'''
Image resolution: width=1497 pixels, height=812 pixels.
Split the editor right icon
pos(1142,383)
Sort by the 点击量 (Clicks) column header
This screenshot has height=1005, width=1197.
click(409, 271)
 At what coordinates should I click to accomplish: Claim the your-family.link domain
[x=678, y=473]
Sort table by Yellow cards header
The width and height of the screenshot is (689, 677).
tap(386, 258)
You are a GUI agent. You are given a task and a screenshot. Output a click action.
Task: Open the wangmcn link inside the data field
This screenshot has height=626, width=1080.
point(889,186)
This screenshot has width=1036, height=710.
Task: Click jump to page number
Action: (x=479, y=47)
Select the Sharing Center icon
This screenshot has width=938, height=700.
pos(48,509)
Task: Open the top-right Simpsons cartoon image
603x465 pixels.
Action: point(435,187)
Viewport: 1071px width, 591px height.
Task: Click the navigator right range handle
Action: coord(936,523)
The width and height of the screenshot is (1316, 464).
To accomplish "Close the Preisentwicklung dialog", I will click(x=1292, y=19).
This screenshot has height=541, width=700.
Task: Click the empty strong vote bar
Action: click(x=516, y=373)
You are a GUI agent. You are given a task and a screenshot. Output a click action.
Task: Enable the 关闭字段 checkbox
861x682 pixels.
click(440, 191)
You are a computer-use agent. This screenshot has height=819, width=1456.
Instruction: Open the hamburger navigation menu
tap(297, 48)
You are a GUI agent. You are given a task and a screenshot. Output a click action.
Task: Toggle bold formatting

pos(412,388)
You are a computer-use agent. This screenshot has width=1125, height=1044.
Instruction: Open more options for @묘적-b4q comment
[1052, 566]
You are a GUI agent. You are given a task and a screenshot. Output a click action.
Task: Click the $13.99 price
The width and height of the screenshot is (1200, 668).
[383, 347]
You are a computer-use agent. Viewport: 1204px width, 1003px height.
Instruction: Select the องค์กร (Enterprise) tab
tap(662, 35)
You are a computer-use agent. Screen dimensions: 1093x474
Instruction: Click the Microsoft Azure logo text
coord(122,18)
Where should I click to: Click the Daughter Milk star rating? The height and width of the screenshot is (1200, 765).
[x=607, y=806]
'''
What you are asked to do: Return the lines of the data unchanged, starting with the first line and going on through the line containing "Action: coord(936,523)", with that line included.

Answer in full:
Image resolution: width=1497 pixels, height=812 pixels.
Split the editor right icon
pos(1142,383)
Sort by the 点击量 (Clicks) column header
This screenshot has height=1005, width=1197.
click(409, 271)
 At what coordinates should I click to accomplish: Claim the your-family.link domain
[x=678, y=473]
Sort table by Yellow cards header
The width and height of the screenshot is (689, 677).
tap(386, 258)
You are a GUI agent. You are given a task and a screenshot. Output a click action.
Task: Open the wangmcn link inside the data field
This screenshot has height=626, width=1080.
point(889,186)
This screenshot has width=1036, height=710.
Task: Click jump to page number
Action: (x=479, y=47)
Select the Sharing Center icon
This screenshot has width=938, height=700.
pos(48,509)
Task: Open the top-right Simpsons cartoon image
603x465 pixels.
Action: point(435,187)
Viewport: 1071px width, 591px height.
Task: Click the navigator right range handle
Action: coord(936,523)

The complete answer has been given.